Let’s face it. Theatre via the internet is barely theatre. It takes a huge amount of creativity and inventiveness to make anything remotely like a theatrical drama in the digital sphere. The BBC’s Culture in Quarantine team have invited some talented writers and actors to try and crack it.
Unprecedented begins with ‘Viral’, by James Graham, in which three 18-year-old lads enjoy a Zoom chat from their bedrooms. The craftsmanship in this small script is exquisite. The characters are united by a common purpose — creating a globally popular video clip — while each has to grapple with a personal crisis. One has a dying granny, one is coming to terms with his bisexuality, the third has a crush on his mate’s sister. It ends on an unexpected note of shared emotion.
The craftsmanship in James Graham’s small script is exquisite
In ‘Penny’, by Charlene James, a homeless Londoner has been given a free double bedroom in a plush hotel. But rather than feeling gratitude, the rescued vagrant rages at the authorities for failing to lay on this cosy arrangement earlier in his life. The twist lies in the identity of the mysterious ‘Penny’, who listens as the tramp rants in five-star luxury.
John Donnelly’s ‘Going Forward’ is about a Zoom call arranged by an insane manageress who wants to sack her entire workforce in a single morning. Each underling is set an impossible target to reach. If any of them raises a peep of protest they’re erased from the screen with a deadly PING. The company owner, suited and neatly coiffed, joins the fun from his stately home. ‘I’m not here,’ is his only utterance, and he watches inscrutably as his powerless staff are demoted, disciplined or dismissed. The piece is formulaic and lacking in subtlety but it’s highly effective as well. Enemies of king-of-the-jungle capitalism will love it.
Graeae has released a version of Lorca’s The House of Bernarda Alba starring Kathryn Hunter. The prickly matriarch has just buried her second husband and she orders her daughters to undergo an eight-year period of mourning. The script bubbles with savage lyricism. ‘Acting like a bitch on heat,’ she says of any woman who looks covetously at a man. She orders her girls to expect no sex for the rest of their lives — just sewing. ‘I have 20 chests of linen,’ she thunders. ‘Needle and thread for females. Mule and whip for males. That is the fate for people who suffer.’ One quibble with this enthralling show. Why do it in the round with an empty stage? The play is about a family home that has been turned into a high-security jail by a dictatorial nutcase. Without the physical apparatus of imprisonment the piece is seriously weakened. Anyone familiar with the play can supply the details from memory but newcomers will be baffled. This great drama deserves carpentry.
The Old Vic has released a set of dramatic playlets promoting the NHS. The latest is written by Bernardine Evaristo and directed by Adrian Lester. First, Do No Harm opens with a solitary female figure calmly entering the Old Vic stage. Without provocation or warning, she starts to bawl her head off. ‘No, you cannot shut me up!’ is her first line. ‘I am louder, more powerful, older, wiser and cleverer than all of you put together.’ Clearly she’s had a bad morning.

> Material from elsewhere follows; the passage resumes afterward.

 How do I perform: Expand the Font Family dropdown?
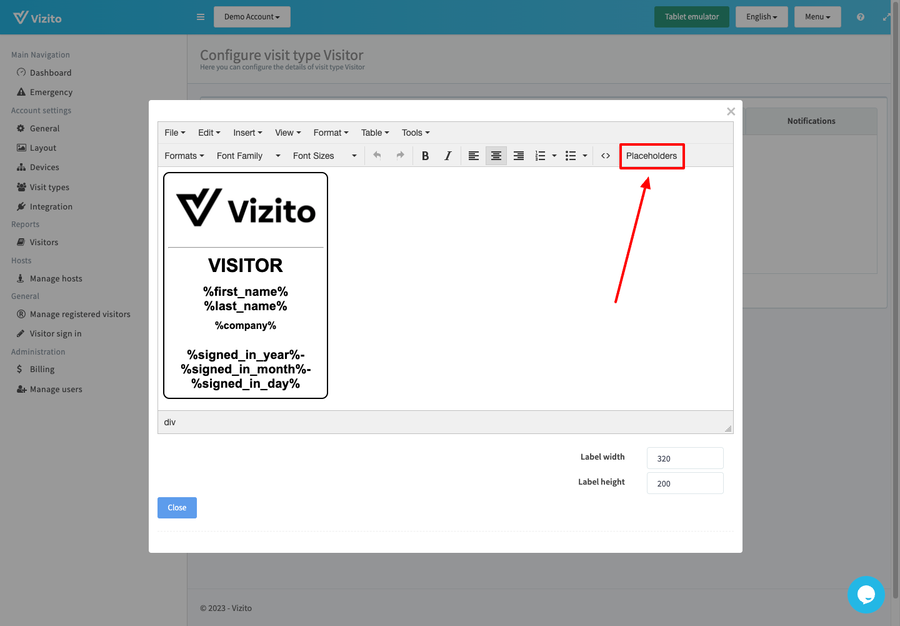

As she continues, her rage turns to self-pity and she reveals that she stands for the toiling saintliness of the NHS workforce. Confusingly, she addresses herself to two different audiences — politicians and voters — at the same time. She refers to the cabinet as ‘the ruling knights of the nation who want to break me’. And she scolds NHS users who seek help for medical problems of which she disapproves. ‘What have I told you since you were young? Say no to the crystal meth and the horse-tranquiliser.’
She seems inordinately proud of her language skills and her mythological scholarship as she reels off the names of divinities from Asia, Africa, Ireland, Greece and the Holy Land. ‘I am the 21st-century Messiah,’ she intones. ‘I preach the gospel of germ-theory.’ She describes herself as ‘a shape-shifting, many-tentacled philanthropic creature’ who will never die. Her blend of bombast and erudition carries an echo of Peter Cook but even his comic genius might not have coined this gem: ‘I am the Greek goddess, Hygeia, who taught your hands and bodies to be in intimate communion with soap.’
She finishes by calling the audience ‘myopic puppets’ and leaves us with a prickly warning. ‘So be it. You will regret your actions today.’ Which ‘actions’ does she mean? Perhaps the last line was a memo by the writer to herself which accidentally found its way into the script. What a pity to see the marvellous Sharon D. Clarke playing the ranter’s role in this screechy effort. Lockdown makes desperados of us all.